> [Text segment]:
Secular Students of the Military: The Naval Academy

This is the first post in a series of interviews with secular students and leaders in the U.S. military, inspired by comments on this post. Different Academy students correctly pointed out that each branch of the military has a different culture and levels of religiosity, yet you will see here that all are fairly religious. Non-theistic student groups in the military do not have the same ease-of-formation or resources as found on civilian campuses. So, to get a handle on what secular students are experiencing in the military, I spoke with members of non-theistic groups at each academy.

The Naval Academy Freethinkers and Atheists (NAFA) formed two years ago, partially after then-midshipman Cameron Thornberry noticed the Noon Meal Prayer, a practice the Anti-Defamation League and the American Civil Liberties Union have both protested.

From one student (emphasis mine):

The chaplain is different everyday but normally four Christian speakers and a Rabbi present throughout the week. Some use it as a moral ethical lesson for all (notably recently-retired Rabbi Phillips who was NAFA’s Officer Representative) and really don’t mention a specific deity while others will sing a prayer or say [one deity] specifically. Occasionally professors speak out against it.

While the Noon Meal Prayer still stands at the United States Naval Academy (though the Military and Air Force academies have both abandoned the practice), these and similar impositions of religion in official activities sparked Thornberry’s interest in groups for non-theists in the military academies and lead to the establishment of NAFA. Thornberry served as its first President.

> [Exercise task a]:
Return the passage of the Naval Academy article starting at "This is the" and ending at "at each academy.".
The article has no connection to the rows.

> [Source records]:
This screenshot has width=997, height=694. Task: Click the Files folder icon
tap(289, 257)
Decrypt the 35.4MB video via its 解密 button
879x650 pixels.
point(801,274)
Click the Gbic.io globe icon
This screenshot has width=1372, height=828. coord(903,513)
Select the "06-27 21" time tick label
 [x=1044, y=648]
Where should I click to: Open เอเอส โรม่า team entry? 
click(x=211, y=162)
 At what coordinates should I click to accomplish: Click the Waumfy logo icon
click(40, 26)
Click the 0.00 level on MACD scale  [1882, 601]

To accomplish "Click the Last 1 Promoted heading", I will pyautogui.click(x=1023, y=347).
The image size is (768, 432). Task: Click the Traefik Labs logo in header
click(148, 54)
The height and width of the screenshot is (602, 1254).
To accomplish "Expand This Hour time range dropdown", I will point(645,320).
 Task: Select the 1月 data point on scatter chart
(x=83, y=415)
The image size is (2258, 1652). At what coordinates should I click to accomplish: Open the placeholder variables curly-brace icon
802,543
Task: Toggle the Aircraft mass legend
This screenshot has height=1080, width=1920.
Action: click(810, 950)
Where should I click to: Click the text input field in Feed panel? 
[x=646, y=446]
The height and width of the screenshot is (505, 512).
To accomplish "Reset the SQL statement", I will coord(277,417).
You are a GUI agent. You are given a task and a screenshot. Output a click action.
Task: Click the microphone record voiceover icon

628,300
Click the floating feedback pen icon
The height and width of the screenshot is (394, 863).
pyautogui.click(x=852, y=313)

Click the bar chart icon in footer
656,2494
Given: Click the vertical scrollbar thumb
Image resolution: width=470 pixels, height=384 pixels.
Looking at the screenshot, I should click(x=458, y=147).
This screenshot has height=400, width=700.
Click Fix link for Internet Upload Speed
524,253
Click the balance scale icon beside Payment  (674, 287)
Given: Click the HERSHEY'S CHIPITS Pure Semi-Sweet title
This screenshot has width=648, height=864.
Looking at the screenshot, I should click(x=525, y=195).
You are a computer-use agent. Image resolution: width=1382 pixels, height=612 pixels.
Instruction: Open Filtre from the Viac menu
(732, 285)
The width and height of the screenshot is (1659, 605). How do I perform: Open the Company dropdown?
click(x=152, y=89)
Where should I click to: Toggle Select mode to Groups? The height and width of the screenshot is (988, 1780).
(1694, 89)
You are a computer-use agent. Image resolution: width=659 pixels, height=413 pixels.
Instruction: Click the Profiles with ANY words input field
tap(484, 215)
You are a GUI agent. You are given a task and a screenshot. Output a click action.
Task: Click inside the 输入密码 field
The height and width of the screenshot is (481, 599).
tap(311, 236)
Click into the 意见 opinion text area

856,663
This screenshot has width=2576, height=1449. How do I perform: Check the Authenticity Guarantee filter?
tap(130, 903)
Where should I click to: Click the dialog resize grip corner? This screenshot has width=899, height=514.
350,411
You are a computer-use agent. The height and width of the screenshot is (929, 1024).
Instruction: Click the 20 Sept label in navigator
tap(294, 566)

> [Exercise task b]:
In the rows, take the lines starting at the one containing "Click the Gbic.io globe icon" and ending at the one containing "click(40, 26)", both included, and give them again with "icon" replaced by "symbol" and nothing else changed.

> [Task answer a]:
This is the first post in a series of interviews with secular students and leaders in the U.S. military, inspired by comments on this post. Different Academy students correctly pointed out that each branch of the military has a different culture and levels of religiosity, yet you will see here that all are fairly religious. Non-theistic student groups in the military do not have the same ease-of-formation or resources as found on civilian campuses. So, to get a handle on what secular students are experiencing in the military, I spoke with members of non-theistic groups at each academy.

> [Task answer b]:
Click the Gbic.io globe symbol
This screenshot has width=1372, height=828. coord(903,513)
Select the "06-27 21" time tick label
 [x=1044, y=648]
Where should I click to: Open เอเอส โรม่า team entry? 
click(x=211, y=162)
 At what coordinates should I click to accomplish: Click the Waumfy logo symbol
click(40, 26)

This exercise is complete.